It doesn't take long for "Staying Together" to fall apart. Five, maybe 10 minutes if we're being generous. Set in a sleepy Southern town where nobody has a Southern accent, it is a movie without a spine, an insensate dramedy replete with hastily manufactured, unmotivated conflicts.

Three young actors, two of whom think they are James Dean, costar in this lazy look at the lives and loves of the McDermott brothers. They're probably supposed to be lovable but they are, in fact, badly brought up brats. This is understandable given the ineptitude of their mother, a mealy-mouthed hand-wringer played by Melinda Dillon, who vaguely recalls a basset hound.

Dad (Jim Haynie), a fiftyish lump, surprises the boys by selling off the family restaurant, a thriving chicken-lickin'. "Have you ever seen your mother serve me an egg?" says Dad, by way of explaining how much he hates poultry. Brian (Tim Quill), in shock, cusses his father out, throws what's left of his supper at him and stalks off to become a construction worker.

As it happens, the construction company is run by the fiance of Beverly (Daphne Zuniga), the dream girl of another brother, Kit (Dermot Mulroney). Kit, a marathon runner, is the stable one and Duncan (Sean Astin) is the one who sleeps in his own vomit. He's the family clown and a teenage alcoholic, but nobody seems concerned about it. He hopes to lose his virginity to a trashy waitress.

Lee Grant, who directed this filial disaster, proves that a woman can be every bit as loutish as a man behind the camera. Moments of amour herein are of the thank-you-ma'am,- I-gotta-get-back-to-the-pullets variety. It's microwave sex -- quick, and bells ring too. Like her heroes, Grant has absolutely no sense of timing; events occur out of sync and there's no buildup for the melodrama. The McDermotts set off on their long-dreamed-of trip to Yosemite, and the very next second, Mom returns to find the boys have made a mess of the kitchen. Oh, those McDermott brothers.
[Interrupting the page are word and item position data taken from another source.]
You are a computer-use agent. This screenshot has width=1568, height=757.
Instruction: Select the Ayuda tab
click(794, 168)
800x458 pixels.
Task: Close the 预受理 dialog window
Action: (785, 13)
Screenwriter Monte Merrick has a stunningly mundane world view. He and Grant cluck over the loss of quirky home-style restaurants like the McDermotts' and bucolic towns like the movie's Ridgeway, S.C., and yet Ridgeway folks act as if they're all surfers from Southern California.

Upon viewing this chicken epic, even Colonel Sanders would cry foul. Lee Grant, what kind of batter did you use, anyway?